• _What you need to do_:
Reply only with how many lines in these entries hold the string "section".

• _Dataset entries_:
_ _ _ _ _

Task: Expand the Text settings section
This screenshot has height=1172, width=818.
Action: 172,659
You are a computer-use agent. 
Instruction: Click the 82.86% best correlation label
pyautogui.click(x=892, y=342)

_ _ _ _ _

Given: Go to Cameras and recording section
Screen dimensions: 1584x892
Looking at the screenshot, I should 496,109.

_ _ _ _ _

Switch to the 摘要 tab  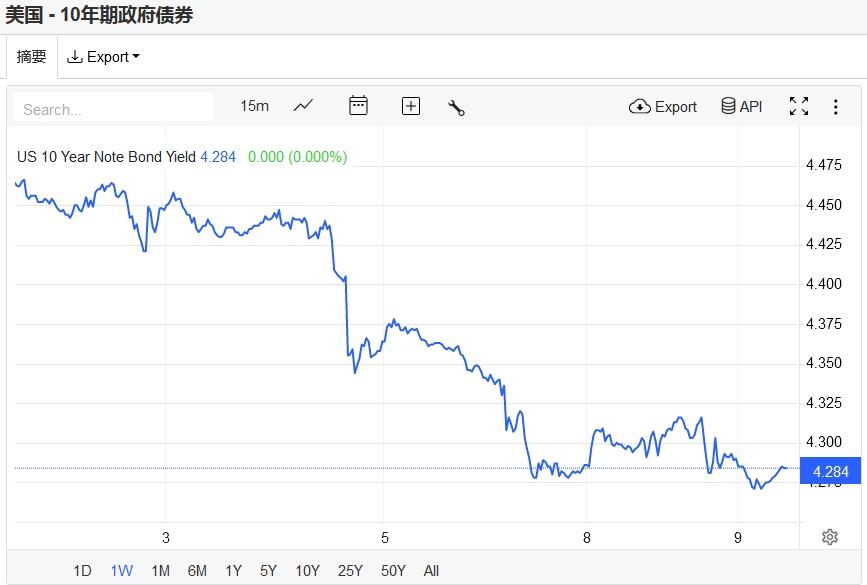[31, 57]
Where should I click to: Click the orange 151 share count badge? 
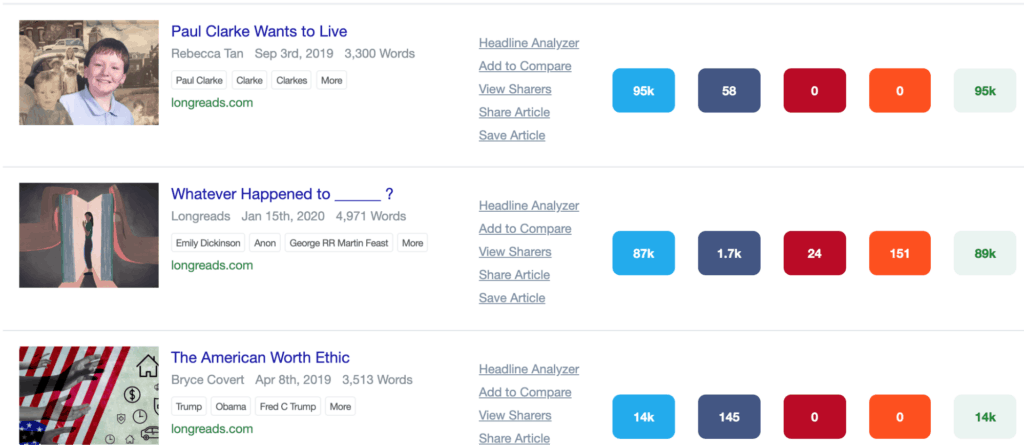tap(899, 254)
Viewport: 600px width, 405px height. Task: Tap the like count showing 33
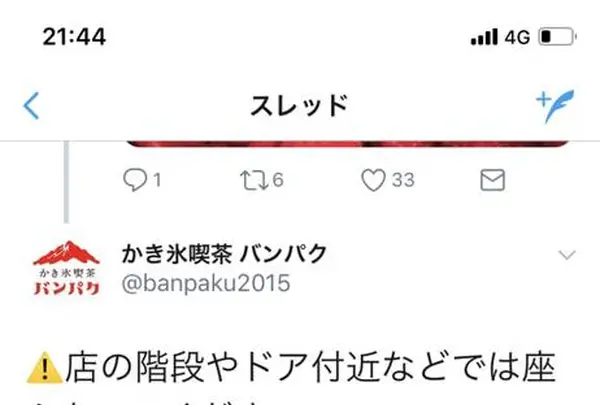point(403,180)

_ _ _ _ _

• _Answer for this exercise_:
2